In 2002, an article was published about the establishment of the mammalian body plan. It was argued that it is already configured at the moment of conception and takes shape in the first 24 hours. That is, hours after the fertilization of the oocyte, the place where the head and feet will appear, as well as the belly and back, is defined.
A few years before it was thought that, in the first days of the embryo, its cells did not present characteristics that distinguished them from each other, until, during implantation, they were oriented towards different purposes and this determined their location in the organism.
The researchers decided to mark specific spots on the zygote, just after fertilization, and showed that they appear in predictable places on the embryo. It was even stated that the place where the sperm enters established where the first division occurs. And those first two cells are already oriented toward different functions.
Richard Gardner, an embryologist at the University of Oxford, UK, suggested that the top and bottom of the zygote align with the left and right sides of the blastocyst and can establish them.
On the other hand, Magdalena Zernicka-Goetz, from the Wellcome Institute/Cancer Research in the United Kingdom, discovered that the embryo maintains the pattern after implantation. He demonstrated this by labeling mouse blastocysts with fluorescent proteins and transferring them into female mice. In subsequent work, this researcher stained the first two cells of the embryo with a different color and followed the trail of its offspring until the blastocyst stage. The conclusion was that one of the cells gave rise to the internal cell mass (ICM) and the other to the placenta and supporting tissues. Zernicka-Goetz asserts: “There is a memory of the first division of our life.” That is, the first division of the zygote into two blastomeres influences the fate of each of them and, therefore, that of each tissue in the body.
Very recently, the same researcher published a work on the unequal contribution of the first two blastomeres in the human embryo. It shows that the majority of epiblastic cells (those that will give rise to the future human body) have their origin in one of the 2 blastomeres, the product of the first cell division. Although the first two cells may look the same, this study shows that most of the human body is formed from one of these cells. That is, the fate of the first two cells is different. “This is a big step forward,” says developmental biologist Ali Brivanlou of Rockefeller University in New York, adding: “It warms my heart to see that we are now getting to a point where we can ask about traits specific to humans in our own development rather than generalizing from model organisms.
As we noted at the beginning of this article, researchers thought for a long time that the cells resulting from the first divisions of the embryo of a mammal with fewer than 16 cells began their differentiation later. However, it was found that this was not the case, but that, from the first division, each cell had a different path. Zernicka-Goetz wanted to know if it happens the same way in human beings. “My dream was to understand how cells specify their fate and how the complexity of life begins to evolve,” she says.

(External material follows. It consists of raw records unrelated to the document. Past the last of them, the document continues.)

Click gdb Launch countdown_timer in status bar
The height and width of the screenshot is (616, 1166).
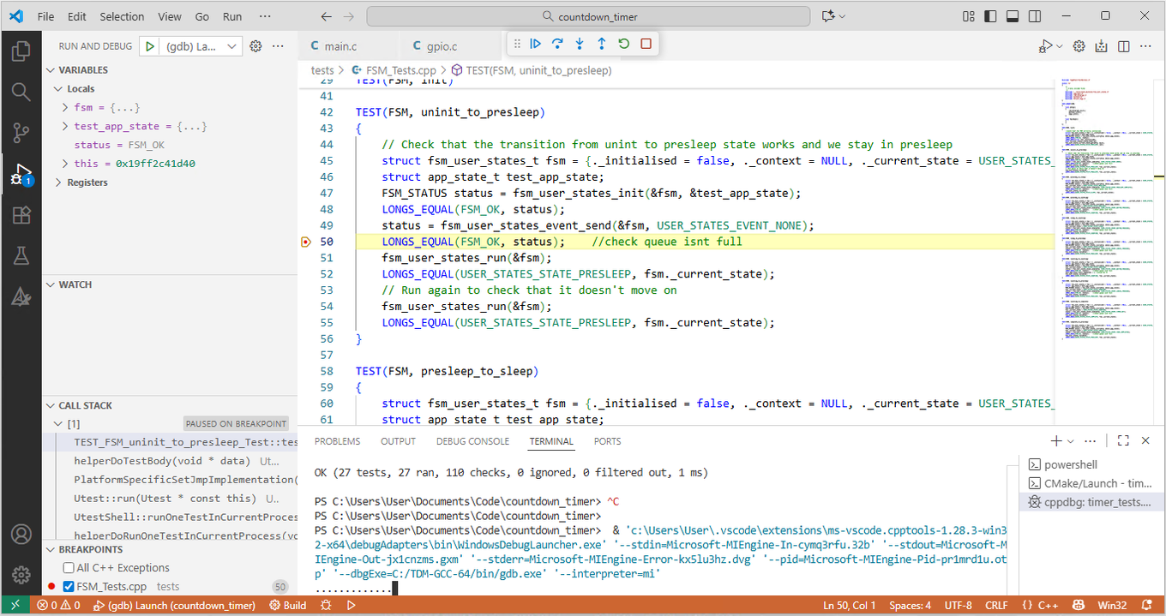click(x=174, y=605)
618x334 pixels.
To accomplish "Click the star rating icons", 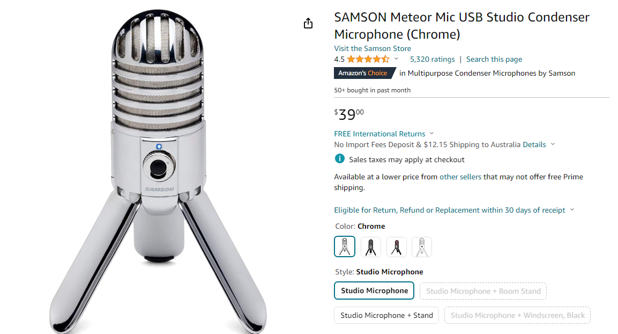I will coord(368,59).
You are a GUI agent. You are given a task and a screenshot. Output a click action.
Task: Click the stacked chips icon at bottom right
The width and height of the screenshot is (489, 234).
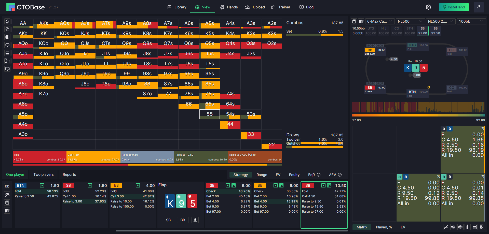(453, 227)
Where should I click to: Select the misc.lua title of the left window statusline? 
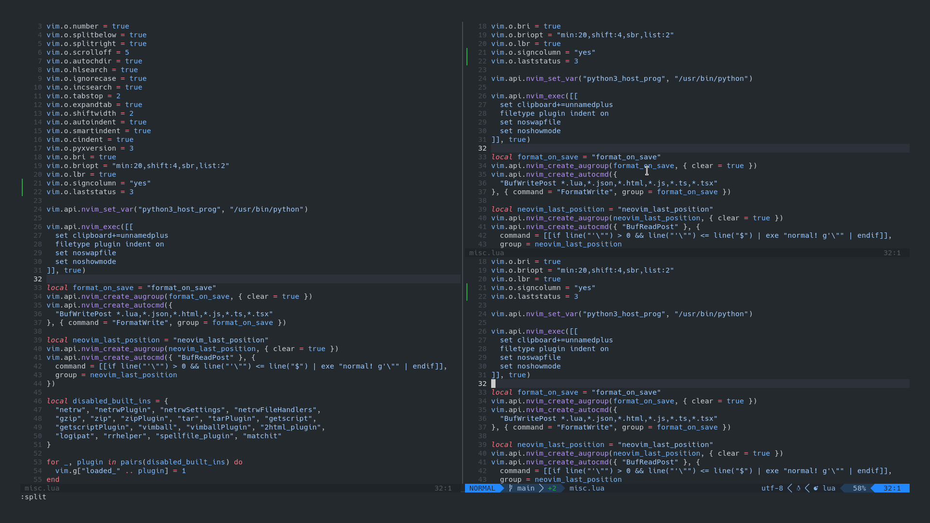click(42, 488)
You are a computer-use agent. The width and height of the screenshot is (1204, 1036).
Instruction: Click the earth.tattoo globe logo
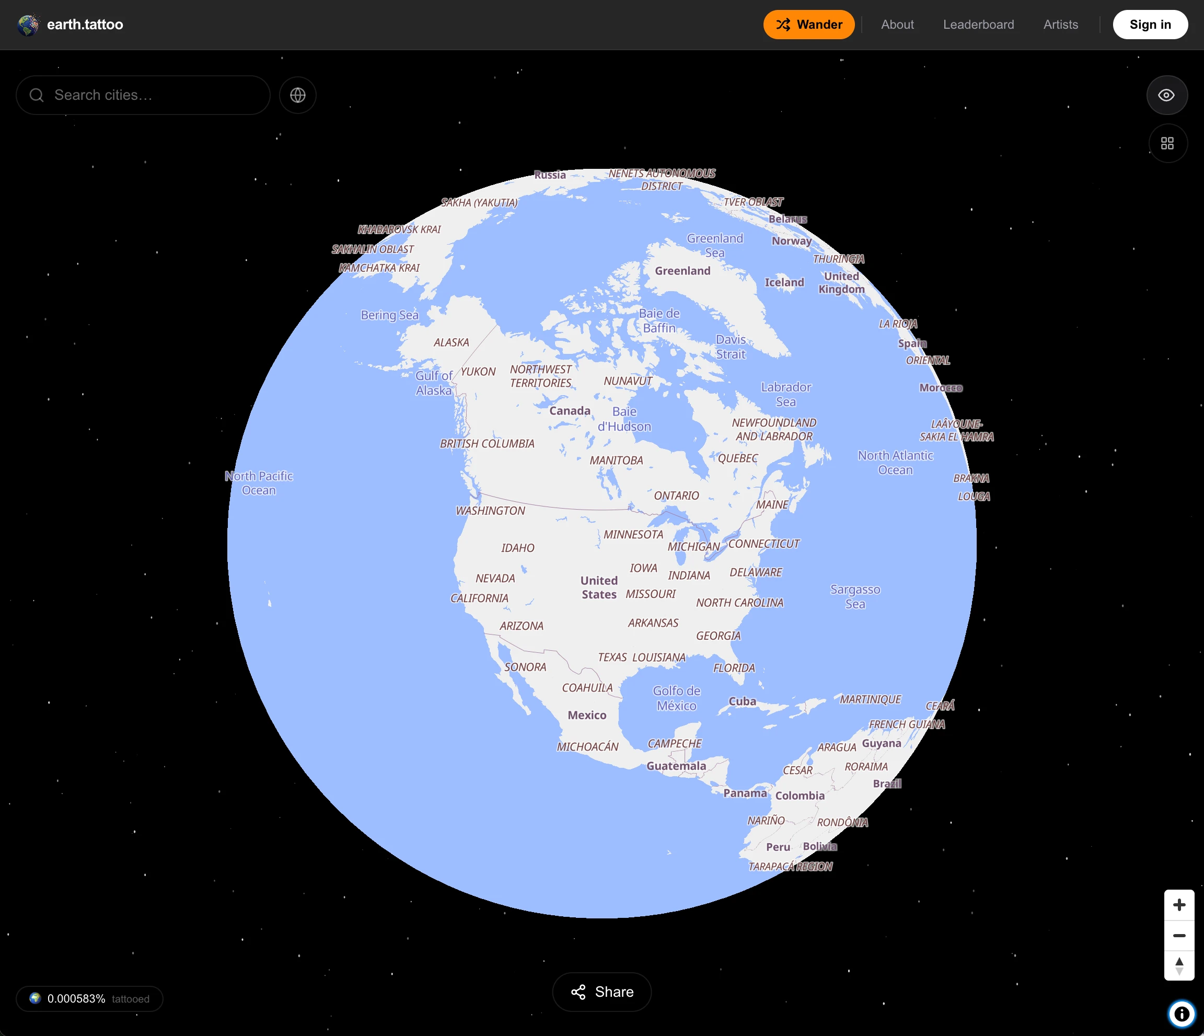click(28, 24)
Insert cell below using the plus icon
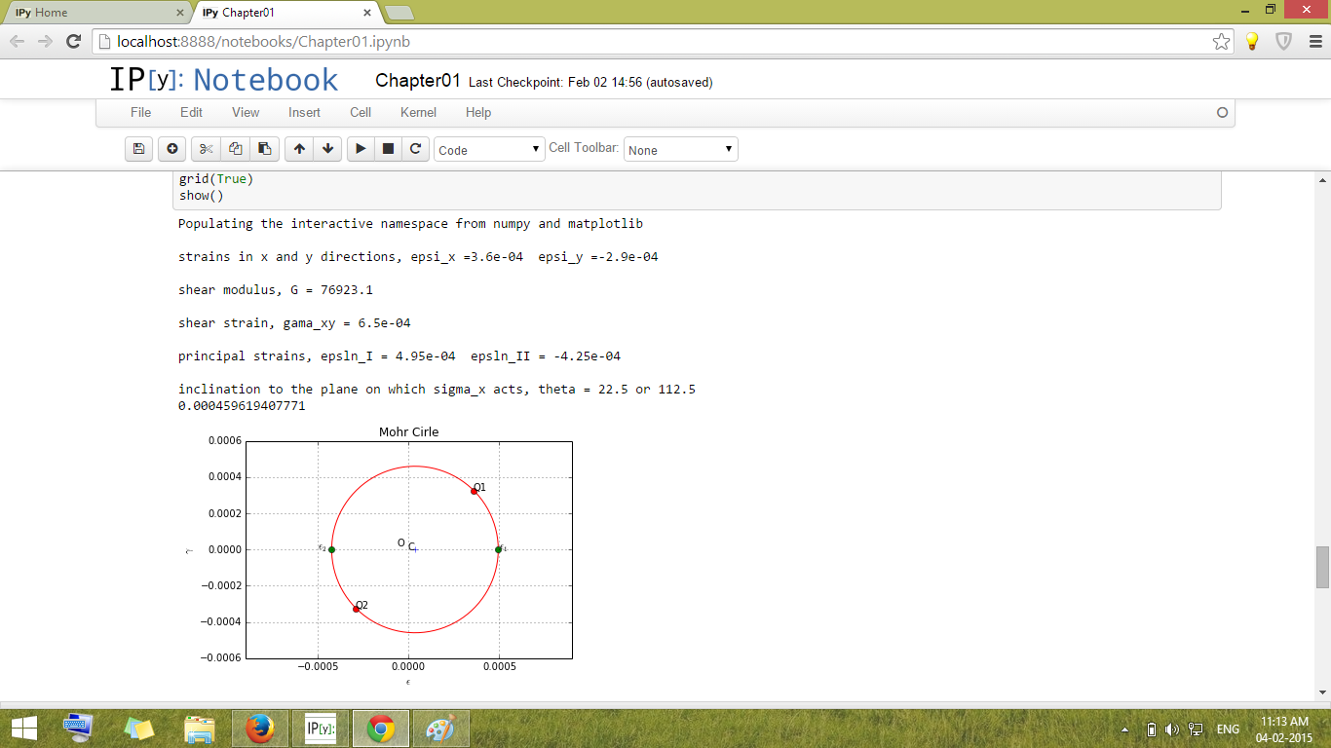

After searching different in vitro fertilization clinics, she managed to get one of them to provide her with 54 zygotes that had not completed the first division. Once completed, they marked one of the resulting blastomeres with a fluorescent protein, so they could follow the trajectory of these cells. After about four or five days, they verified that most of the cells that formed what would later become the fetus came from the blastomere that divided more rapidly. The offspring of the other cell gave rise to the yolk sac.
This research, published in the journal Cell, confirms what was already being studied and makes us verify that, from the fertilization of the oocyte, we are faced with a unicellular human organism that will later be bicellular, tricellular (since one of the first two cells becomes divides before), tetra cellular… It will not be a small group of cells, but a living human being that we must respect.
Therefore, from bioethics, we must point out that it is not appropriate to investigate human embryos, using and eliminating them to expand our knowledge about them. Certainly, knowing more about the development of the human embryo in its early stages is positive, but the end does not justify the means. We are happy to know better how the first division of the zygote occurs and how the progeny of each blastomere gives rise to different things, but it would be desirable that these scientific advances do not come at the cost of the life of small human embryos.